Lightening the load

John C. Tanner
08 Sep 2010
00:00

Femtos: approach with caution

Femtocells are arguably at the top of the offload hype cycle, particularly now that commercial deployments have been announced. Informa says some 13 operators have commercially launched femtocells (compared with only six commercial launches in November), including Vodafone Spain, AT&T, Softbank Mobile and KDDI. China Unicom is trialing femtocells in Beijing. SK Telecom plans to roll out femtos in November. 

Still, femtos have been slow to catch on, partly because of uncertain business models and the subsequent marketing challenges, and partly because they're essentially a new network element that cellcos have to be able to integrate and manage. 

The latter is crucial, says Steven Hartley, principal analyst of Ovum's mobile practice, because the customer experience has to be as painless and plug-and-play as possible, and it takes a lot of work at the backend to enable that. 

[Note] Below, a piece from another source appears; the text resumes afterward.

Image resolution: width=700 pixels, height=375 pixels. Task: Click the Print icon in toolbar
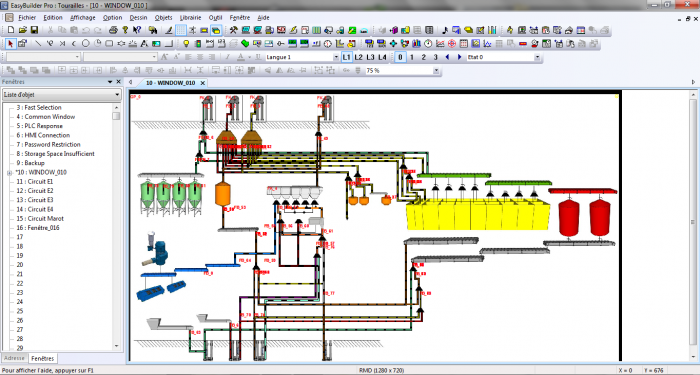tap(113, 30)
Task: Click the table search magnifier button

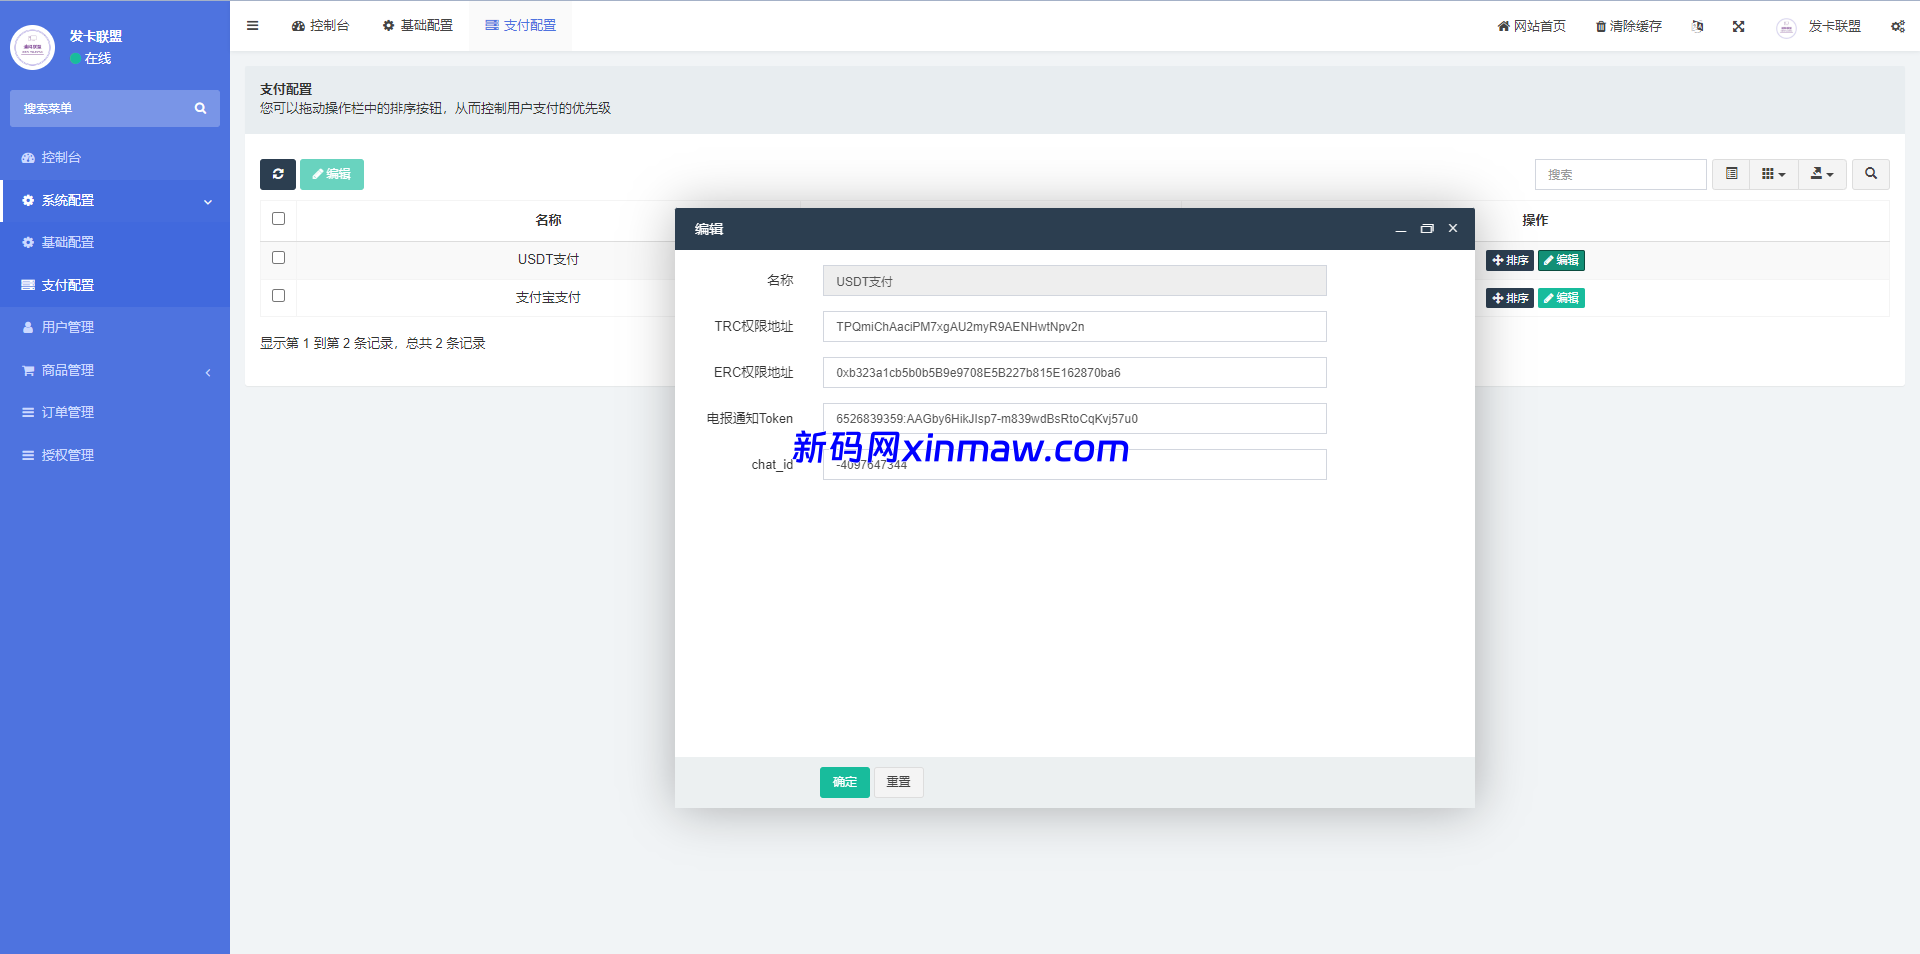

"If you want to do anything sophisticated with femtocells besides simply improving indoor voice coverage, you really have to look at how it's going to connect to your network management system, network control system, billing system, mediation system, customer support system, and emergency call system," Hartley says. "How do you manage that on the network, how does it interact with the macro network? Those are important questions when you start thinking about how to evolve this to something more sophisticated like offload."

The distinction between using femtos for coverage vs offload is important, he adds, because offload requires more sophisticated functionality, as well as better interference management. "Deploying femtos for coverage is a niche market and you don't have interference issues to manage. It's more difficult with offload. Vendors talk about self-optimizing femtos that can power up and power down, but if you've got an apartment block and you're serving everyone with a femtos and they all power down, then coverage becomes the area the size of a small conference table. Or it powers up and either interferes with neighbors or with the macro network. So they have to work out how to manage that."

Much of this is why operators are approaching femtos with caution, says Hartley, and why most deployments to date have been primarily aimed at improved coverage rather than offload. 

That said, Jai Rajaraman, Asia Pacific senior director for the GSM Association - which has been working with the Femto Forum since 2008 to develop femto solutions for 3G and 4G - says integration isn't a major issue.